Of our allotted lifespan of a million, humanity has been around for about 200,000.

In other words, we are still collectively a youngster.

If you imagine that million years as the lifespan of an individual human being – about eighty years – then we are now sweet 16.

We have come to that fateful age when we know roughly how to drive and we know how to unlock the drinks cabinet and to engage in all sorts of activity that is not only potentially embarrassing but also terminal.

In the words of the Oxford philosopher Toby Ord “we are just old enough to get ourselves into serious trouble”.

We still cling with part of our minds to the infantile belief that the world was made for our gratification and pleasure and we combine this narcissism with an assumption of our own immortality.

We believe that someone else will clear up the mess we make, because that is what someone else has always done.

We trash our habitats again and again with the inductive reasoning that we have got away with it so far, and therefore we will get away with it again.

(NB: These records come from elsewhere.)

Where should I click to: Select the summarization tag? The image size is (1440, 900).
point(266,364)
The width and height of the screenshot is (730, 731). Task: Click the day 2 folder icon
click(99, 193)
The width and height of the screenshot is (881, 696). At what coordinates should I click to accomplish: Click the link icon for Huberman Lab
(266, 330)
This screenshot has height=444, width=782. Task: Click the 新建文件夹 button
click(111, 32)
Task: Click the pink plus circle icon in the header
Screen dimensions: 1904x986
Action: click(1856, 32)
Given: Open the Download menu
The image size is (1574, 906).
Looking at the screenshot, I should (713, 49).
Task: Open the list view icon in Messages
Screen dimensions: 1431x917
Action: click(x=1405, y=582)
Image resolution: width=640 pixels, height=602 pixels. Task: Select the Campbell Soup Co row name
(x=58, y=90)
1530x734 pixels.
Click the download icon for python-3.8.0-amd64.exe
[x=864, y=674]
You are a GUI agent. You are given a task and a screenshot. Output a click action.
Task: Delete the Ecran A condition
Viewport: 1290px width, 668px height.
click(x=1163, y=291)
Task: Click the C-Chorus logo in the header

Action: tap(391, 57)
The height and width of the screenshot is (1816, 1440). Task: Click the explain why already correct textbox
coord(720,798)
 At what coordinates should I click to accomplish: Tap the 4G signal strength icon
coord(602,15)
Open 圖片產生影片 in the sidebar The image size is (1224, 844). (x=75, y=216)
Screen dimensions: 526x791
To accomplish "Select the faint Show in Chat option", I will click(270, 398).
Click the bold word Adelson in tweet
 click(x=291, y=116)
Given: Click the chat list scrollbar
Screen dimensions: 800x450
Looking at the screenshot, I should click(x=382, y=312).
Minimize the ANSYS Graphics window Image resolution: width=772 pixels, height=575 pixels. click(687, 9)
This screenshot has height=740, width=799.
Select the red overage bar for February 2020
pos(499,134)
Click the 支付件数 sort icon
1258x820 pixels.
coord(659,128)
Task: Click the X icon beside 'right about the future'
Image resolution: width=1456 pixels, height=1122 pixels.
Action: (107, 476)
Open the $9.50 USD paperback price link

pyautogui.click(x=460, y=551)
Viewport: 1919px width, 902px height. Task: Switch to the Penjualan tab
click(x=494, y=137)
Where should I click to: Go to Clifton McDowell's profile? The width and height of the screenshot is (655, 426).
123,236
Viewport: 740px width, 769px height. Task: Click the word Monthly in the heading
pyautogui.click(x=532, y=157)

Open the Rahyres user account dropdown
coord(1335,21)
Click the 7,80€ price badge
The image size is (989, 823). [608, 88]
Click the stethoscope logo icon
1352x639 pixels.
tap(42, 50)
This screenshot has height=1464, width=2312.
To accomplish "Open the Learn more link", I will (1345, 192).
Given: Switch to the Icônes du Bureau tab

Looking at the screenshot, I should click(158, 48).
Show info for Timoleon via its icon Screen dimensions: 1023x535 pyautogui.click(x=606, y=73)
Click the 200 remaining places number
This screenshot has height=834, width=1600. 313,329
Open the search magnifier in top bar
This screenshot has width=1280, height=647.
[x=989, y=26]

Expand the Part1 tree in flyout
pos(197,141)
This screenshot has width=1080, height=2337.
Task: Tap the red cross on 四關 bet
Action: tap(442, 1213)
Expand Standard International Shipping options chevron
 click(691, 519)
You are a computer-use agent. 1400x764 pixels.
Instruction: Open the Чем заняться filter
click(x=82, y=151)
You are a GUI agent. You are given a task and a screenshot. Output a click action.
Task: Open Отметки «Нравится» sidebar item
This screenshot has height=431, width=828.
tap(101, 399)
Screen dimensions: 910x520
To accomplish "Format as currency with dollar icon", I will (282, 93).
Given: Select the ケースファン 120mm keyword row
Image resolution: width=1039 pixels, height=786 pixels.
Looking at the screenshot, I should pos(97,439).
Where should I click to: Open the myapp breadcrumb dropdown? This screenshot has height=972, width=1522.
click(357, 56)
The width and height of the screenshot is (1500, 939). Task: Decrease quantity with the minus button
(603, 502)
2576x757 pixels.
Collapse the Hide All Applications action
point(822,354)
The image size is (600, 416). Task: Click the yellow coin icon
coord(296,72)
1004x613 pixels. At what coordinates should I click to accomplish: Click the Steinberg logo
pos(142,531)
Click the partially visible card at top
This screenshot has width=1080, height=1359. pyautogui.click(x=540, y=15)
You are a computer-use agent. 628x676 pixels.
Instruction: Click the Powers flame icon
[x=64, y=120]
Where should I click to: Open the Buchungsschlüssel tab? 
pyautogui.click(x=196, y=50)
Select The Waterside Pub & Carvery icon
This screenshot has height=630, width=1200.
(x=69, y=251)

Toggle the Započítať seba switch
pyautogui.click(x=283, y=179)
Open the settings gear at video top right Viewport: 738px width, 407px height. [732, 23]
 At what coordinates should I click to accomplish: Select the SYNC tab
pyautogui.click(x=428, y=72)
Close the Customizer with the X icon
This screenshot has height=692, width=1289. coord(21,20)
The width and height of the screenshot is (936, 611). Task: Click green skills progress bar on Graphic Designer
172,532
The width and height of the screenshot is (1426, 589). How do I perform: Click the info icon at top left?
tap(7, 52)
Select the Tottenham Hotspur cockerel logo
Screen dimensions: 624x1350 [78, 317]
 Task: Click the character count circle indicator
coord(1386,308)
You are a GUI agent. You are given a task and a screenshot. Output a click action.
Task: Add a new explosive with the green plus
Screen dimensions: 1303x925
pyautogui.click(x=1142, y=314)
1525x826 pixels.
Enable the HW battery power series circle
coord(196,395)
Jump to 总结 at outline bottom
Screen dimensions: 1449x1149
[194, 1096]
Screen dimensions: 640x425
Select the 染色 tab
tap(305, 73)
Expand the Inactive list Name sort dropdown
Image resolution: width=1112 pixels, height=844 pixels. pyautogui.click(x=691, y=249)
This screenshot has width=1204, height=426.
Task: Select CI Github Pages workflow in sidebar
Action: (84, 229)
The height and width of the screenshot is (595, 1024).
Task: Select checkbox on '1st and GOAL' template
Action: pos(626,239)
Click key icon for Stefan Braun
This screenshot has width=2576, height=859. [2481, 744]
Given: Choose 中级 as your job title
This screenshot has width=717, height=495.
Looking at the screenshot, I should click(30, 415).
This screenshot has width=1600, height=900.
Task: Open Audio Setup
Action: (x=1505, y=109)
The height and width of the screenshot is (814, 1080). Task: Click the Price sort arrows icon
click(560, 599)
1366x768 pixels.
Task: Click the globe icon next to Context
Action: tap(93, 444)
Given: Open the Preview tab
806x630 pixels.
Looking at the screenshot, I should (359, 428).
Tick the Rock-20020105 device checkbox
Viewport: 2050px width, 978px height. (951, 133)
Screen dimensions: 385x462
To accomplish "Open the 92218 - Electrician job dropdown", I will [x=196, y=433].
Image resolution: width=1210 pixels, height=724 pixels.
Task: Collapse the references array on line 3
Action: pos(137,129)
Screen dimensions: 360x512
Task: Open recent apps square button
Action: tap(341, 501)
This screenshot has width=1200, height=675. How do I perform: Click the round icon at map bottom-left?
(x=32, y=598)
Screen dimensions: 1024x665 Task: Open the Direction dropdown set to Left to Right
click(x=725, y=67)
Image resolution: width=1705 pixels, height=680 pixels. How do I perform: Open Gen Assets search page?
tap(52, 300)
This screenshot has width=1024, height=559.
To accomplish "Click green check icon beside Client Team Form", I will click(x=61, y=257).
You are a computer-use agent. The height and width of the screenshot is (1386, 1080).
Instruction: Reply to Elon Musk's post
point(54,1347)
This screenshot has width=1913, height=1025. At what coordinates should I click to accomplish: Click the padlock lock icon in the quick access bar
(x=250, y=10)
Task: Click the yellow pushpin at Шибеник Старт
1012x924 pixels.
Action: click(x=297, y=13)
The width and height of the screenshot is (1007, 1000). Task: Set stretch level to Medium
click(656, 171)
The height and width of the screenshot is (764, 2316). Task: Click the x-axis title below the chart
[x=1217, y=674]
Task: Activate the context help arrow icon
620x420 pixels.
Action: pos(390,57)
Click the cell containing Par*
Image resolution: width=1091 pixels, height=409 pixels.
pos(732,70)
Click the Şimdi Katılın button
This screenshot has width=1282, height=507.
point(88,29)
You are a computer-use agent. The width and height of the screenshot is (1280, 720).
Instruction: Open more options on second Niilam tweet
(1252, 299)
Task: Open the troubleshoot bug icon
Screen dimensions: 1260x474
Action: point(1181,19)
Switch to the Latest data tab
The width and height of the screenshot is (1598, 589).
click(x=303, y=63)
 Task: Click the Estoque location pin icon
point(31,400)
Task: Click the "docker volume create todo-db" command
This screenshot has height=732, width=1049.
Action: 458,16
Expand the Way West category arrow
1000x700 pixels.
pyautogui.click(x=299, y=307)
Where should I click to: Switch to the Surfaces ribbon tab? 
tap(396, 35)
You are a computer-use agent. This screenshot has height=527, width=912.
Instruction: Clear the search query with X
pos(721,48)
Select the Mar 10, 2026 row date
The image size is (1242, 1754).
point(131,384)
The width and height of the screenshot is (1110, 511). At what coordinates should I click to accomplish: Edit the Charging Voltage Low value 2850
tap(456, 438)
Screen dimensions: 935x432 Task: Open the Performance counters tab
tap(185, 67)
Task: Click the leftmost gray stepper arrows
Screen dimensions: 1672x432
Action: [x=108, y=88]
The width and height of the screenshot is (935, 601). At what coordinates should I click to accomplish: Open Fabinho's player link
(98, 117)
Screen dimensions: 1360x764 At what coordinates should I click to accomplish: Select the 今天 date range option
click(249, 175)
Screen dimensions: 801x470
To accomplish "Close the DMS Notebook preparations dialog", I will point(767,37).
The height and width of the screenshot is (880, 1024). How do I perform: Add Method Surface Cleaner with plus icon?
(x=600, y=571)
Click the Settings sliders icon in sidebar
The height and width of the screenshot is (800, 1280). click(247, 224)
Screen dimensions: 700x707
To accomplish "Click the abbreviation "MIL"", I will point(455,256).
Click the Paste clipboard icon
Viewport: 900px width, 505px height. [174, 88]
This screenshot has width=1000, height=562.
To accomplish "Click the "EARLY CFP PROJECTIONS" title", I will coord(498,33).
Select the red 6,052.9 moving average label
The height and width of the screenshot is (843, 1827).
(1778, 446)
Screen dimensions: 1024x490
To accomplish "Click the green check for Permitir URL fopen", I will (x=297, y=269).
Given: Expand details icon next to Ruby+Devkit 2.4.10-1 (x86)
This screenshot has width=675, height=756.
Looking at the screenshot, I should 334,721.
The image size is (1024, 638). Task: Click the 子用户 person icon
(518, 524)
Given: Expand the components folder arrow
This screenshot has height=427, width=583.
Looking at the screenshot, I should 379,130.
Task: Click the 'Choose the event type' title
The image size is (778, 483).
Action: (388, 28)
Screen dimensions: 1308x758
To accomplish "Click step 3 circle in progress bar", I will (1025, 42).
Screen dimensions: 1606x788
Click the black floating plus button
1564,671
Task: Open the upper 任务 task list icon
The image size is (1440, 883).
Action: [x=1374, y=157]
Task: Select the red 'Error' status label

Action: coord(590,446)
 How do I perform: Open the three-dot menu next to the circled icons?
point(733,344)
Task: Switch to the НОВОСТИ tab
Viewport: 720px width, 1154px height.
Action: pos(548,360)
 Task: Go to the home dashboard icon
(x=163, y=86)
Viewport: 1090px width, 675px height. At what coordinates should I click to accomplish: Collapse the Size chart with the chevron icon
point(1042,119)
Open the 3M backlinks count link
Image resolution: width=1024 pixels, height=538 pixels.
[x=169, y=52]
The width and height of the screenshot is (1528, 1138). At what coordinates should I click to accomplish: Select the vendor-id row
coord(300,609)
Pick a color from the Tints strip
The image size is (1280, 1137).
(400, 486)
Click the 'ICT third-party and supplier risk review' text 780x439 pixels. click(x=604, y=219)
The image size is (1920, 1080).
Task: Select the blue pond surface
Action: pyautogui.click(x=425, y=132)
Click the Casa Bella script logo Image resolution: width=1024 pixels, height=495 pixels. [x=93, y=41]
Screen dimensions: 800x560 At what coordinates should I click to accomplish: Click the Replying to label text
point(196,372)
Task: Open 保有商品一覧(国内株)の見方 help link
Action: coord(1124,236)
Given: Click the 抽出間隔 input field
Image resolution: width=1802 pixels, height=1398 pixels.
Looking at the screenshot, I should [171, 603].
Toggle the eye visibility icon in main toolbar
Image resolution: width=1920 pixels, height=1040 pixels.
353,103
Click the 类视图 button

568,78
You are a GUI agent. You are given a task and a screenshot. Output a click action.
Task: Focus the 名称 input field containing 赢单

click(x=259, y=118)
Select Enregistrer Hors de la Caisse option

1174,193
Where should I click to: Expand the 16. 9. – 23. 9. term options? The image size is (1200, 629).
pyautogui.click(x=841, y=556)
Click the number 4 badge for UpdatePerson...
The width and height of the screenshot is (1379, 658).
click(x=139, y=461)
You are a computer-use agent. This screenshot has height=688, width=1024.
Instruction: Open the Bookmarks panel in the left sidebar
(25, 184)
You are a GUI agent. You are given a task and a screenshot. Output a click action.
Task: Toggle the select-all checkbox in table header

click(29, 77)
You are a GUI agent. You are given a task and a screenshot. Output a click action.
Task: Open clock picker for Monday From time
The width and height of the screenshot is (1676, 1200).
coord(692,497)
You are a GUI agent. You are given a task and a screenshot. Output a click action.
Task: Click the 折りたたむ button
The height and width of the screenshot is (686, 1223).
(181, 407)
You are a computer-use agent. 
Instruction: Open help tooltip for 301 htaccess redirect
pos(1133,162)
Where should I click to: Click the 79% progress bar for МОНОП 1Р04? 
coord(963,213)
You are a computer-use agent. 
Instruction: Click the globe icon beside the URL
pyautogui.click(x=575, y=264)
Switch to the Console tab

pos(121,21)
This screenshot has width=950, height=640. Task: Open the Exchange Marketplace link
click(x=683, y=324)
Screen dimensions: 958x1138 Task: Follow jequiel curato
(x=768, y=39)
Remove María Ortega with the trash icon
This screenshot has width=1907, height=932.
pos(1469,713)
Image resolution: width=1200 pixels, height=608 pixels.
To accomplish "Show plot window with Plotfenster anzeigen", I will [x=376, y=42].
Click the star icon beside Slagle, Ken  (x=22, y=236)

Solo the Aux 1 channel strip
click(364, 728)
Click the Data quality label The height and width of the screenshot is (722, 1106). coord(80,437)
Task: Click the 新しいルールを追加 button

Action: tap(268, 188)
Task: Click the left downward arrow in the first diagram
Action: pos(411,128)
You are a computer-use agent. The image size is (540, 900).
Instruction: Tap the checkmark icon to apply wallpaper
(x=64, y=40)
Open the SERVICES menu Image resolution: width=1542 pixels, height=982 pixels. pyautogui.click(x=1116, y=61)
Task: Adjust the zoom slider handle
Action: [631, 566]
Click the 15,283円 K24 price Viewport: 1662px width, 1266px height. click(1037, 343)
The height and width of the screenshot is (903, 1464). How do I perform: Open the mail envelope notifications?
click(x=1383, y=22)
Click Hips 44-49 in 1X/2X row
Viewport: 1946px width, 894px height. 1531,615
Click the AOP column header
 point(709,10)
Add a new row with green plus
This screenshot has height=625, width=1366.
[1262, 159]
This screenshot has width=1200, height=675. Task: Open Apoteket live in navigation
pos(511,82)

My friends the adolescence of humanity is coming to an end.

We are approaching that critical turning point – in less than two months – when we must show that we are capable of learning, and maturing, and finally taking responsibility for the destruction we are inflicting, not just upon our planet but ourselves.

....

Two days ago, in New York we had a session in which we heard from the leaders of the nations most threatened by climate change: the Marshall Islands, the Maldives, Bangladesh and many others.

And they spoke of the hurricanes and the flooding and the fires caused by the extreme meteorological conditions the world is already seeing.

And the tragedy is that because of our past inaction, there are further rises in temperature that are already baked in – baked is the word.

And if we keep on the current track then the temperatures will go up by 2.7 degrees or more by the end of the century.

And never mind what that will do to the ice floes: we will see desertification, drought, crop failure, and mass movements of humanity on a scale not seen before, not because of some unforeseen natural event or disaster, but because of us, because of what we are doing now.

....

But if we are to stave off these hikes in temperature we must go further and faster – we need all countries to step up and commit to very substantial reductions by 2030 – and I passionately believe that we can do it by making commitments in four areas – coal, cars, cash and trees.

I am not one of those environmentalists who takes a moral pleasure in excoriating humanity for its excess.

I don’t see the green movement as a pretext for a wholesale assault on capitalism.

Far from it.

The whole experience of the Covid pandemic is that the way to fix the problem is through science and innovation, the breakthroughs and the investment that are made possible by capitalism and by free markets, and it is through our Promethean faith in new green technology that we are cutting emissions in the UK.

When I was a kid we produced almost 80 per cent of our electricity from coal; that is now down to two per cent or less and will be gone altogether by 2024.

We have put in great forests of beautiful wind turbines on the drowned prairies of Doggerland beneath the North Sea.

In fact we produce so much offshore wind that I am thinking of changing my name to Boreas Johnson in honour of the North Wind.

...

We have the technology: we have the choice before us.

Sophocles is often quoted as saying that there are many terrifying things in the world, but none is more terrifying than man, and it is certainly true that we are uniquely capable of our own destruction, and the destruction of everything around us.

But what Sophocles actually said was that man is deinos and that means not just scary but awesome - and he was right.

We are awesome in our power to change things and awesome in our power to save ourselves, and in the next 40 days we must choose what kind of awesome we are going to be.

I hope that COP26 will be a 16th birthday for humanity in which we choose to grow up, to recognise the scale of the challenge we face, to do what posterity demands we must, and I invite you in November to celebrate what I hope will be a coming of age and to blow out the candles of a world on fire.